Abbott Laboratories has received yet more good news about Humira as European regulators have recommended approval of the tumour necrosis factor blocker as a treatment for psoriasis.

The European Medicines Agency’s Committee for Medicinal Products for Human Use has granted Abbott a positive opinion recommending approval of Humira (adalimumab) for the treatment of moderate to severe plaque psoriasis. If fully approved, a move which is more than likely to happen in the next two months, psoriasis will be the fifth disease indication for Humira.

The recommendation was based on two studies, REVEAL and CHAMPION. In the first, 52-week, 1,200-patient trial, patients experienced a significant reduction in the signs of their disease at 16 weeks when treated with the drug and almost three out of four patients receiving Humira achieved PASI (the Psoriasis Area and Severity Index which measures the severity of the condition) 75 or better, compared to only 6.5% of patients receiving placebo. In CHAMPION, a 16-week study evaluating 271 patients, 80% of those treated with Humira achieved PASI 75 compared to those on methotrexate (36%), a standard treatment for psoriasis, and four times more than patients treated with placebo.

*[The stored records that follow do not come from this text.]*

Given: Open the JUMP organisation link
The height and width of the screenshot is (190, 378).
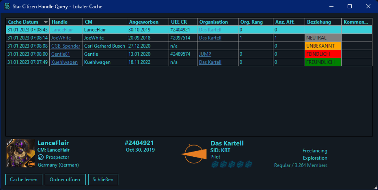Looking at the screenshot, I should (205, 54).
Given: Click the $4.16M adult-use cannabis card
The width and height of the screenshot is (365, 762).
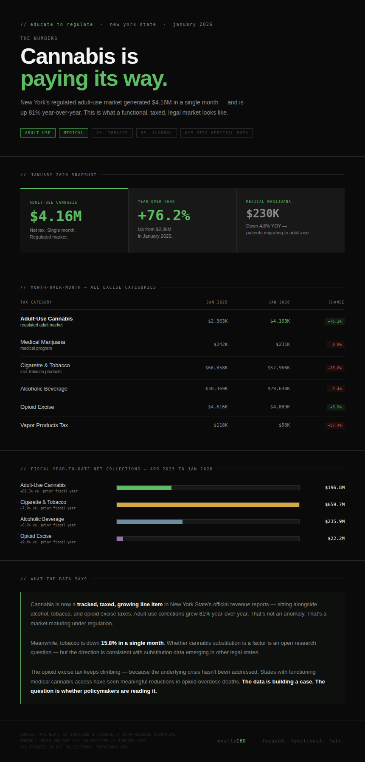Looking at the screenshot, I should click(x=74, y=220).
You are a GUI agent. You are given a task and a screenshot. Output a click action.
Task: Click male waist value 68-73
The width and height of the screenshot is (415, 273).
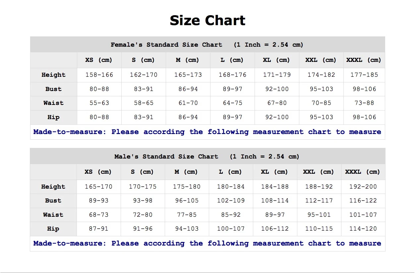point(99,215)
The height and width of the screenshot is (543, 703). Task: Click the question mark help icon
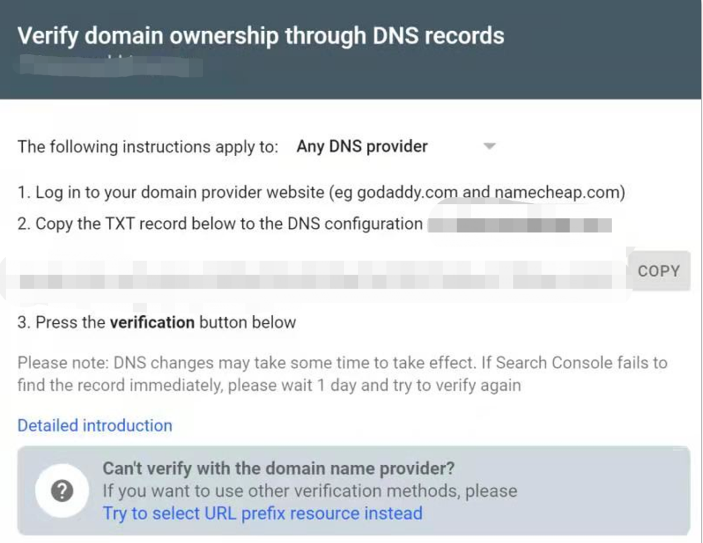coord(62,491)
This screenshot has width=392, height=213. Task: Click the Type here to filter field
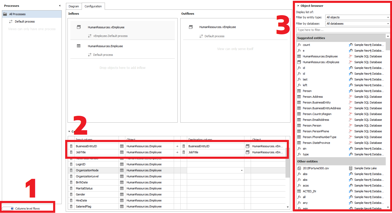(x=342, y=30)
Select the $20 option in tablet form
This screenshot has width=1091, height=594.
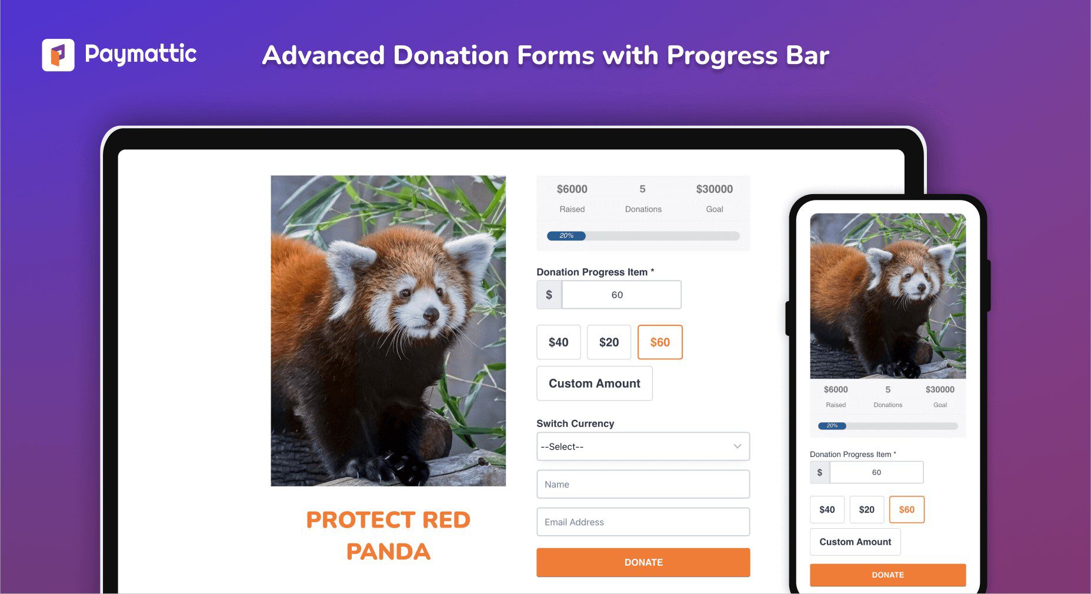[609, 342]
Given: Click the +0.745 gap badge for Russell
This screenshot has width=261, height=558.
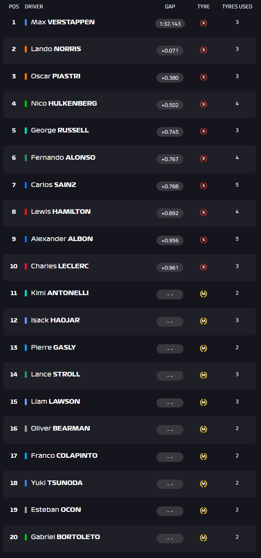Looking at the screenshot, I should (170, 132).
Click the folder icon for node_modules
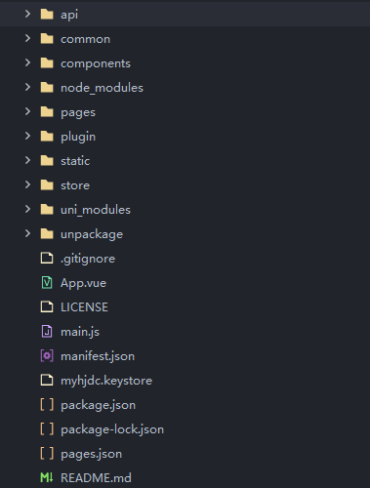 [x=47, y=87]
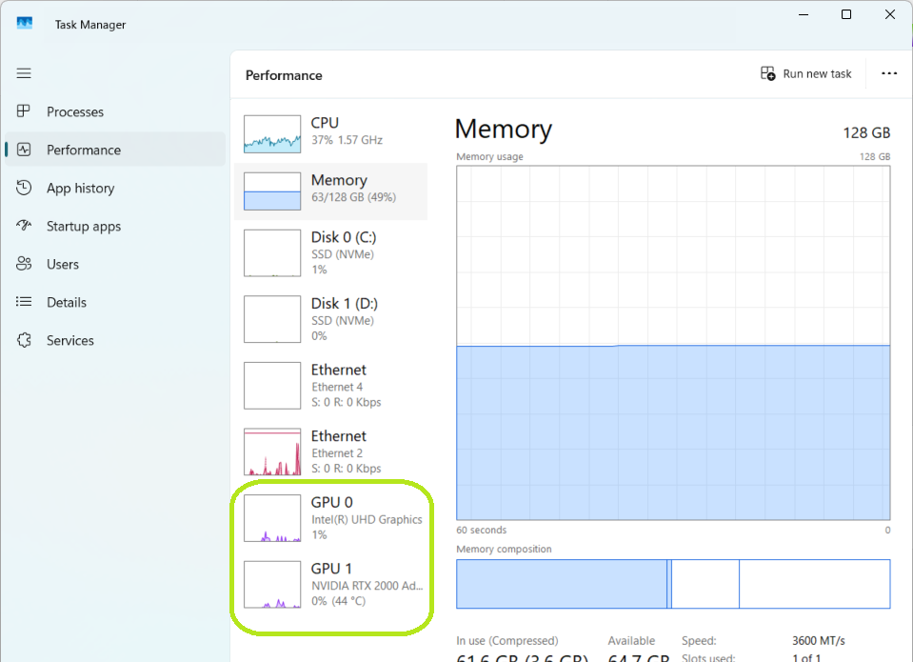Select Disk 0 (C:) performance entry

328,253
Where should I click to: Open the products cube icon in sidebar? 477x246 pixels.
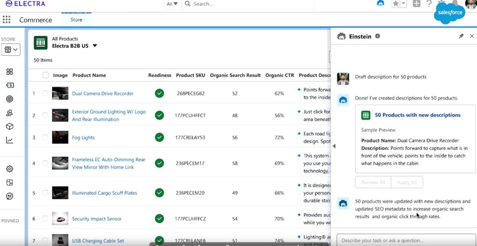click(9, 127)
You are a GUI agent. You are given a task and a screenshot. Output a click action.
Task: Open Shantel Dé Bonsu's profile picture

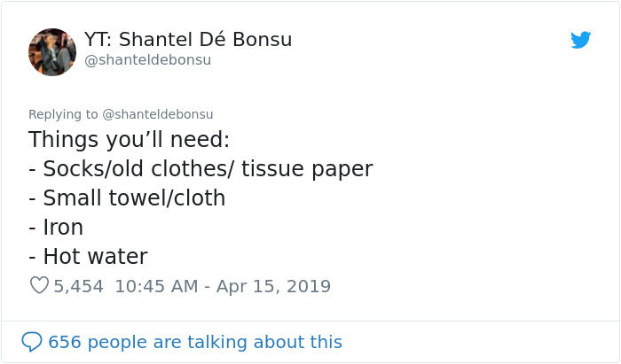52,51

Eugene Sun, vice president of global clinical development at Abbott, said that "the skin clearance we have seen in Humira psoriasis clinical trials, combined with ten years of clinical experience across indications and the convenience of self-injection”, make it a “much-anticipated treatment option for this condition". The company is hoping for approval shortly from the US Food and Drug Administration approval for this indication as well.

Humira, which is already approved for the treatment of rheumatoid and psoriatic arthritis, as well as ankylosing spondylitis and Crohn’s disease, had third-quarter sales of $803 million, up 48.5%, and a psoriasis approval can only push that figure up further.